I'll let you in on a news flash. No business pays any tax. The customer is the one who pays the tax, the business is just the conduit for the government to get the tax from the people.
Technically the business does pay taxes. Just not sales tax. All products have a MSRP ( manufacturer suggested retail price ) which is usually higher than than the actual selling price. If you didn't have to pay taxes, the product would still sell for the same amount and you'd make more money.
Pardon the interruption, but this may be a teachable moment. (Old habits die hard.
)
The economic incidence of a tax on a product or service does not equate to the statutory incidence, but rather depends on how responsive consumers and producers are to price changes (i.e., relative demand and supply elasticities).
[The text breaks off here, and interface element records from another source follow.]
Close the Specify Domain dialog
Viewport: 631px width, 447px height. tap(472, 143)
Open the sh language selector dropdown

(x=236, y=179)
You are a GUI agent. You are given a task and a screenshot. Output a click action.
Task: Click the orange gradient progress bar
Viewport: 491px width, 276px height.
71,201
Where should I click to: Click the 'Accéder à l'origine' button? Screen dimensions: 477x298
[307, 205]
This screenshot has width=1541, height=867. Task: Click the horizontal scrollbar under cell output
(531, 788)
Suppose there was a $1/gallon increase in the federal tax on gasoline. The demand for gasoline is relatively inelastic compared to the supply of gasoline. so Panel 1 below is relevant. Virtually all of that tax increase will be borne by consumers.
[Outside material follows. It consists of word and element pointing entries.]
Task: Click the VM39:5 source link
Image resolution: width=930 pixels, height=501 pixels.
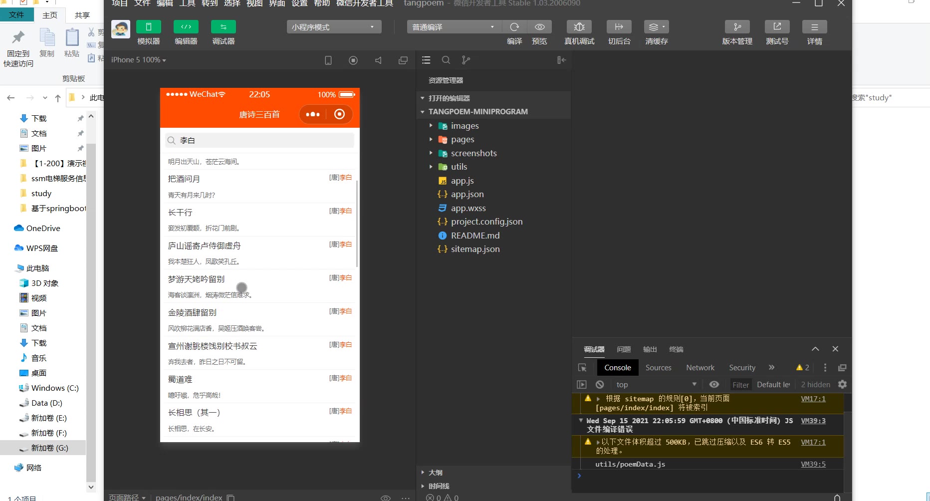Action: (813, 464)
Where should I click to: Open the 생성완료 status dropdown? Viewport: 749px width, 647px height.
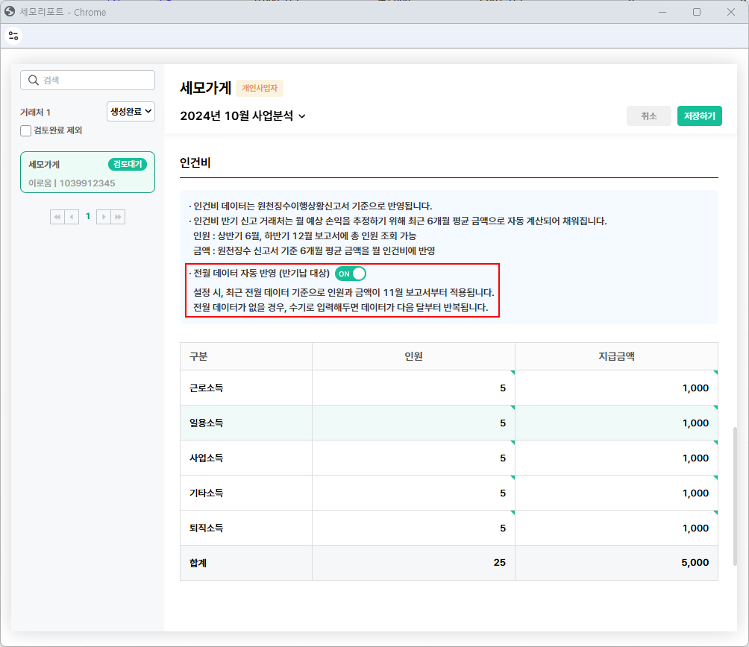pos(131,112)
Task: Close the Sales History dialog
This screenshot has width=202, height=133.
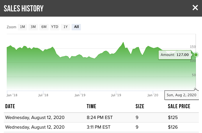Action: (x=195, y=8)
Congress discovered that the demand for luxury yachts is elastic relative to the supply of those yachts (Panel 2) when they passed a luxury tax on yachts in 1990.
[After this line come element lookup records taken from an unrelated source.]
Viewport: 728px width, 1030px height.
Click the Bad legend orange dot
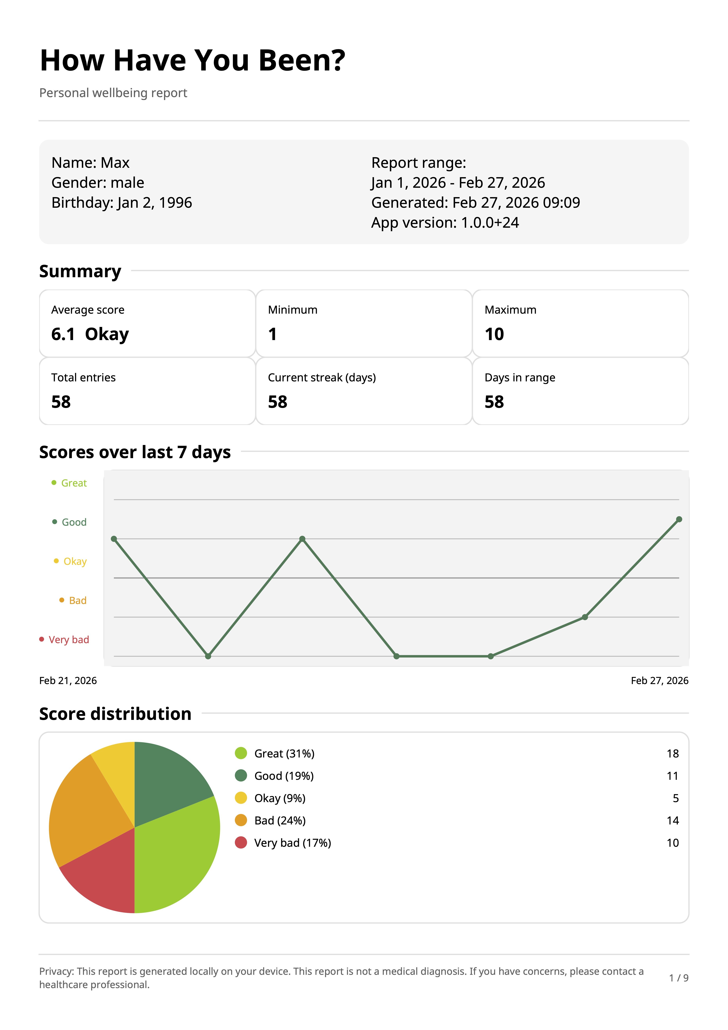(x=241, y=821)
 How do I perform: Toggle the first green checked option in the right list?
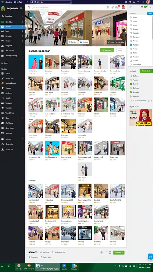coord(131,84)
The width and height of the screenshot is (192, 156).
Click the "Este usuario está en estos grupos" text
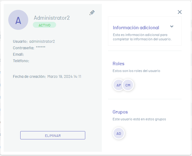[139, 119]
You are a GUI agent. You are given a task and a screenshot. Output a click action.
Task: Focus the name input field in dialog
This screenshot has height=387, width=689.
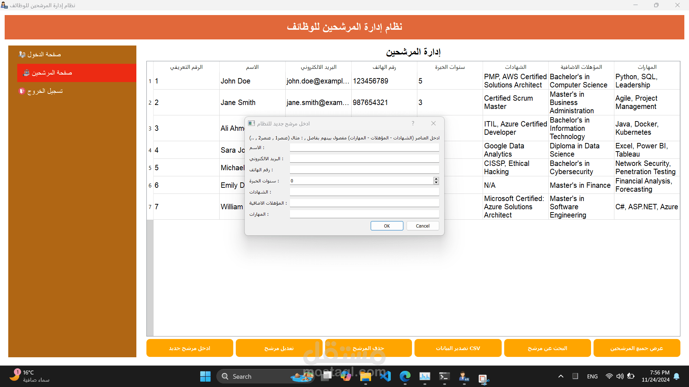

"Within eight months after the change in the law took effect, Viking Yachts, the largest U.S. yacht manufacturer, laid off 1,140 of its 1,400 employees and closed one of its two manufacturing plants. Before it was all over, Viking Yachts was down to 68 employees. In the first year, one-third of U.S. yacht-building companies stopped production, and according to a report by the congressional Joint Economic Committee, the industry lost 7,600 jobs. When it was over, 25,000 workers had lost their jobs building yachts, and 75,000 more jobs were lost in companies that supplied yacht parts and material. Ocean Yachts trimmed its workforce from 350 to 50. Egg Harbor Yachts went from 200 employees to five and later filed for bankruptcy. The U.S., which had been a net exporter of yachts, became a net importer as U.S. companies closed. Jobs shifted to companies in Europe and the Bahamas. The U.S. Treasury collected zero revenue from the sales driven overseas."
The tax legislation was repealed in 1993.